Obviously I can't hear what you hear but it is my first thought.

Rob


----------



## ChevyGuy (Dec 13, 2014)

Something else that can happen: if the turbo gives out, the plastic oil return line can melt and you end up with a noticeable exhaust leak. I don't know as the '12 would have the insulated oil supply line that later models do.


----------



## Assassinx1 (Nov 4, 2016)

Would any of these problems cause a drone type issue?


----------



## Robby (Mar 1, 2013)

The lines hitting the firewall will create a drone type sound.

Rob


----------



## Assassinx1 (Nov 4, 2016)

Thank you. What's the fix for that?

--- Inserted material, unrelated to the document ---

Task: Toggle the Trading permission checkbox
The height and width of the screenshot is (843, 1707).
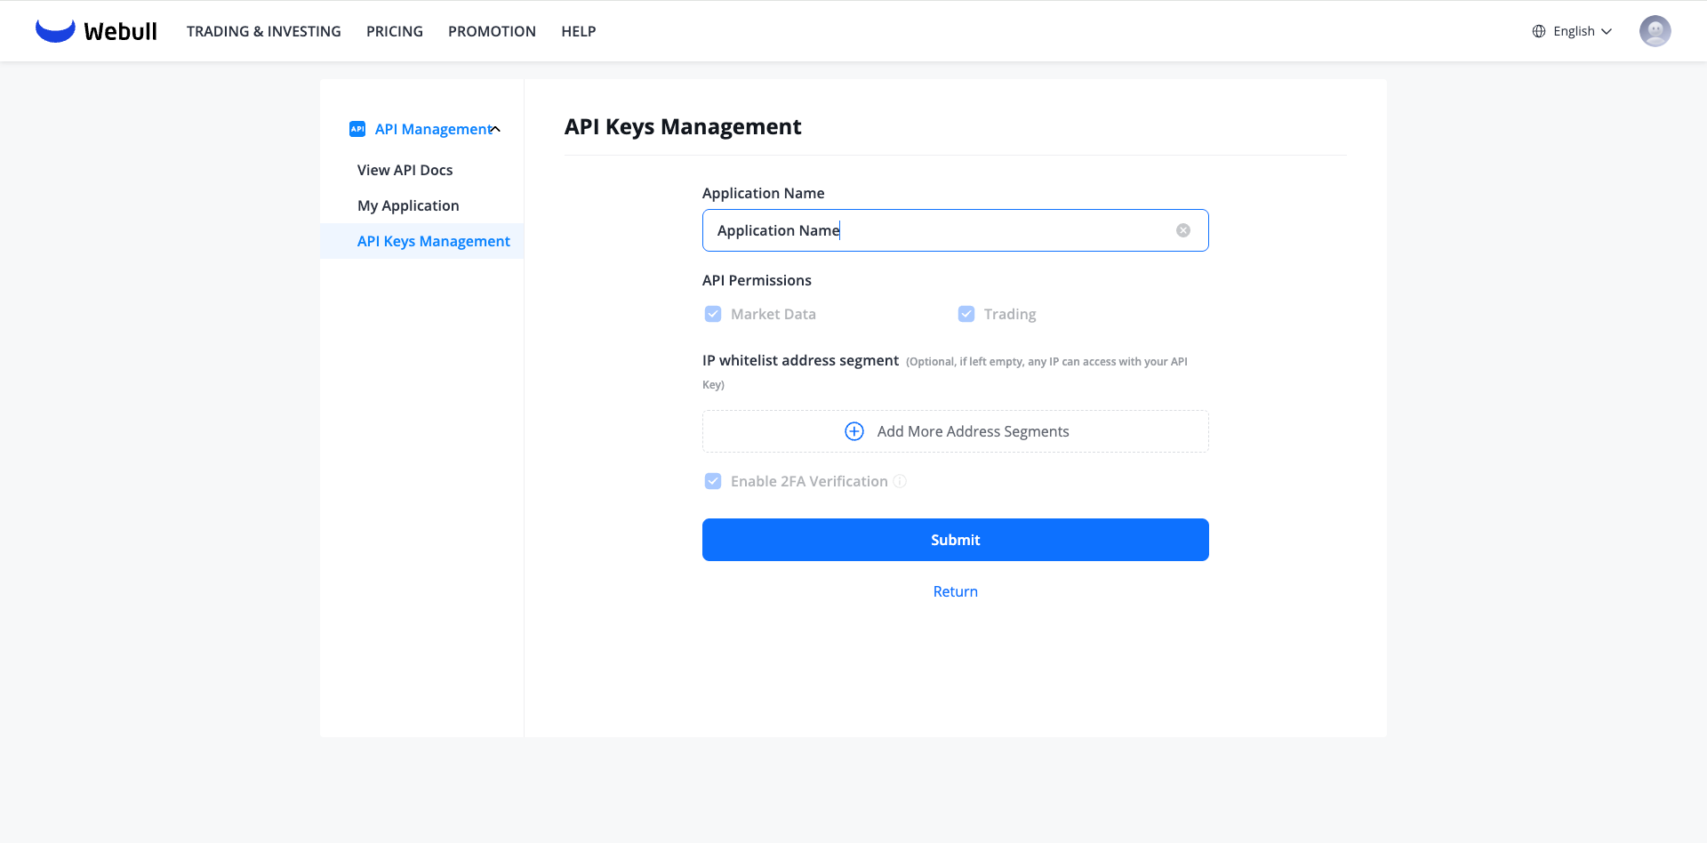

I see anything from fuel lines to ac lines being the problem?


----------



## Assassinx1 (Nov 4, 2016)

I looked at all te lines they are all running I to the same area on top of sound insulation should I pull them off of that?


----------



## Robby (Mar 1, 2013)

I cannot see the area you are referring to.
The various lines are held in position and separated by plastic holders........somewhere between those holders one or more steel lines are making contact to the firewall possibly.
Yes, they are flexible and it should not take much of a pull to create additional clearance.

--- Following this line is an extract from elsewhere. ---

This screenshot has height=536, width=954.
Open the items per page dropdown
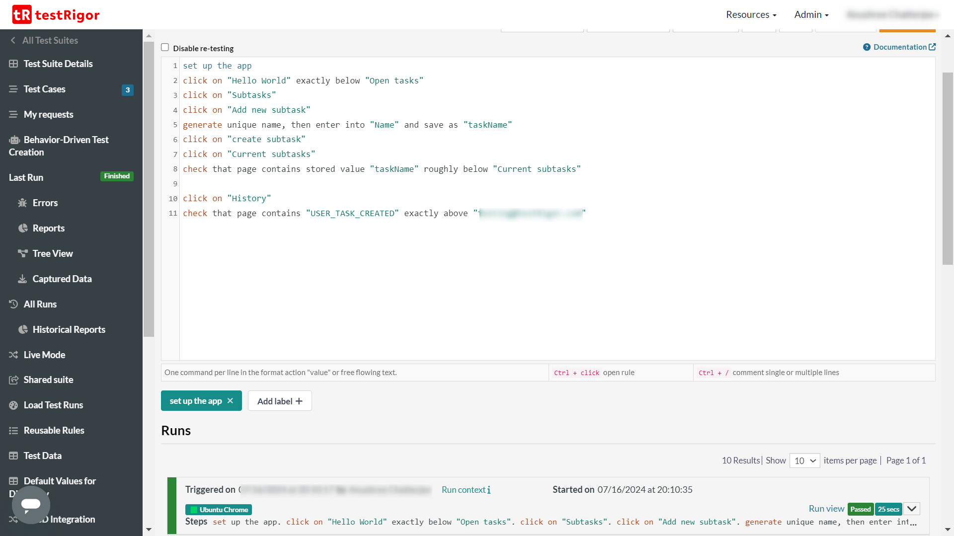804,460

BTW.....there is a better than average chance you discovered one of the reasons the car was traded in.

Rob


----------



## Assassinx1 (Nov 4, 2016)

Thank you I'm going to mess with it today. Is it really possible this ac line makes the car so loud it makes the cabin loud as if you changed the muffler?


----------



## ChevyGuy (Dec 13, 2014)

With the engine running, you might want to poke your head under the engine to see if you hear any exhaust leak sound.


----------



## Assassinx1 (Nov 4, 2016)

No exhaust leaks at all. No modifications to the car at all


----------



## obermd (Mar 3, 2012)

I moved this thread to Gen 1 Service Issues.


----------



## Blancmange (Jan 9, 2013)

Maybe posting/linking to a YouTube video would help. 

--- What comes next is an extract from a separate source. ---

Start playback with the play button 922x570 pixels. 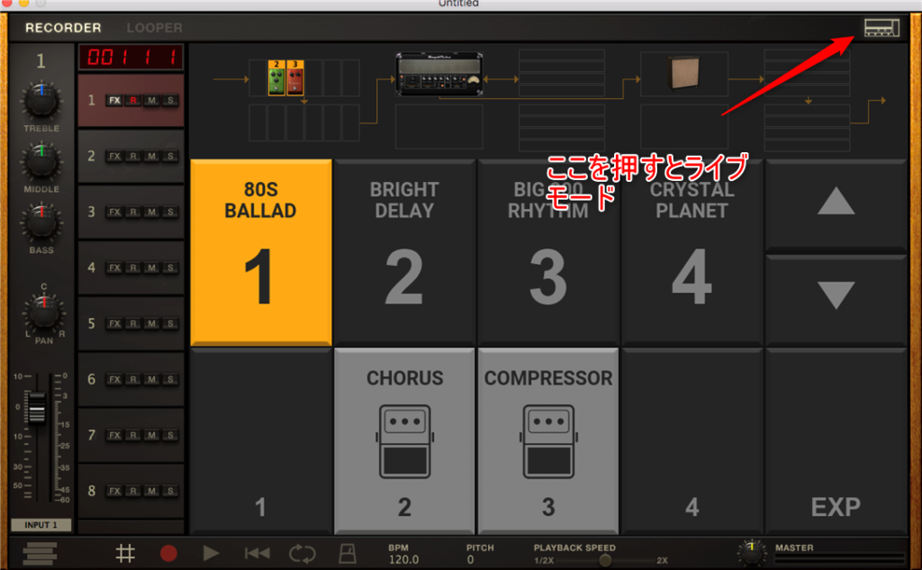pos(211,554)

Mine has been making a droning sound for the last 20K mi - like a hydraulic power steering drone - but we don't have hydraulic power steering, of course. 

On my 2012 the droning has been getting louder recently. I'm hoping whatever it is breaks soon because I can't see what would be causing it


----------



## Assassinx1 (Nov 4, 2016)

The engine isn't leaking exhaust at all and there's no mods or damage. But what if the turbo starts going bad can that make the exhaust and Intake noise louder?


----------



## obermd (Mar 3, 2012)

My last set of tires droned and hummed like I had a bad wheel bearing. This could be the cause of your sound. Check for cupping on the front tires, especially the outer quarter of the tread.


----------



## Assassinx1 (Nov 4, 2016)

Hello tires are good the noise is related to engine rpm. And when I say noise I mean the exhaust and engine Intake sound loud


----------